肖像写真のブローチ
中央に男性、両脇に少女の写真をセットしたブローチです。この3人については全く情報がなく、セピア色のいかにも古めかしい写真の中で謎めいた表情を浮かべています。古色を帯びた金メッキの枠にシードパールを一粒、ピンクのもう一粒はガーネットかもしれません。このしつらえも何やら神秘的で、遠い過去に置き忘れられたものが、何故か今、私の手元にあるといった佇まいです。さて、こうなると遠くから聞こえてくる太鼓の音に誘われて時空を超えた旅に出る以外にはないようです。

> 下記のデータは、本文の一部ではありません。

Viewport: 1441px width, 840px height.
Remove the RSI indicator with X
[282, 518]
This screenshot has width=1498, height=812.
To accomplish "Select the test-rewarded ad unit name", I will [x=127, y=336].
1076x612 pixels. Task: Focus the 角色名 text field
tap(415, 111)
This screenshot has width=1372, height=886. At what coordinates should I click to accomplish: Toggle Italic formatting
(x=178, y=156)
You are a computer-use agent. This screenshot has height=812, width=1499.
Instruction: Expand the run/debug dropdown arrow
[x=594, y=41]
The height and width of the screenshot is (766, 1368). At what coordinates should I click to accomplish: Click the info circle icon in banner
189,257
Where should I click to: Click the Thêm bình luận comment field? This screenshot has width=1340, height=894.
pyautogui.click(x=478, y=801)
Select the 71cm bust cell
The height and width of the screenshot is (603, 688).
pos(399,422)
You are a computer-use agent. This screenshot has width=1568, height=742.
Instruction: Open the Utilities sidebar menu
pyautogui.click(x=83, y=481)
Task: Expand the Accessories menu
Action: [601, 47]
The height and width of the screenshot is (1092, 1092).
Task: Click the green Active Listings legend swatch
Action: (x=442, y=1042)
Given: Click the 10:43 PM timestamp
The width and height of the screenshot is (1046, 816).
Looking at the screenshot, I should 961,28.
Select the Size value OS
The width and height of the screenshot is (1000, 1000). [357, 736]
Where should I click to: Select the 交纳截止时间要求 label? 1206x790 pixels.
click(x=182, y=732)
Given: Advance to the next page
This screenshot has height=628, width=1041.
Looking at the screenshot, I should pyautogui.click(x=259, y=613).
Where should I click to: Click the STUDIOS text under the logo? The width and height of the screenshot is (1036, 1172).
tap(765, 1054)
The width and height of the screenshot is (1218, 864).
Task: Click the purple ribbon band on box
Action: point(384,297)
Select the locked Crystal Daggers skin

ふたりの少女は髪に飾りをつけておめかしをして、男性は帽子をかぶった正装のようです。このブローチの製作は19世紀末から20世紀初頭のフランスと思われますので、当時、写真撮影は人生で何度もあることではなく、このような装いとシリアスな表情も頷けます。そうすると中央の男性が父で少女たちは彼の娘かもしれません。右が姉で左が妹でしょうか。彼女たちの初聖体拝領などの大切な出来事の記念に撮影し、ブローチにしたとも考えられますが、母に当たる人が見当たらないのでもっと不吉な出来事も頭をかすめます。このブローチは少女たちの母が持ち、父のブローチの中央には母の肖像写真があったのならよいなどと想像の翼は広がります。男性の帽子は、はっきりとは言えませんがピレネー山麓、バスク地方のもののようにも見えます。
いずれにしても、1900年頃、世紀の変わり目に生きた家族の遠い記憶を今に留める品なのでしょう。ブローチに下げられた小さなハートを売り主は「家族のハート」と呼んでいましたので、そのこともこの想いの裏付けとなっています。
19世紀末から20世紀初頭のフランス製で、サイズは約3.5×3センチです。
使用されているパールや石については買い付け時の情報により、その後、正式な鑑定はしておりません。ピンクの粒についてはガーネットかガラスと思われます。
古いものですので写真、台座ともに傷みや汚れがあります。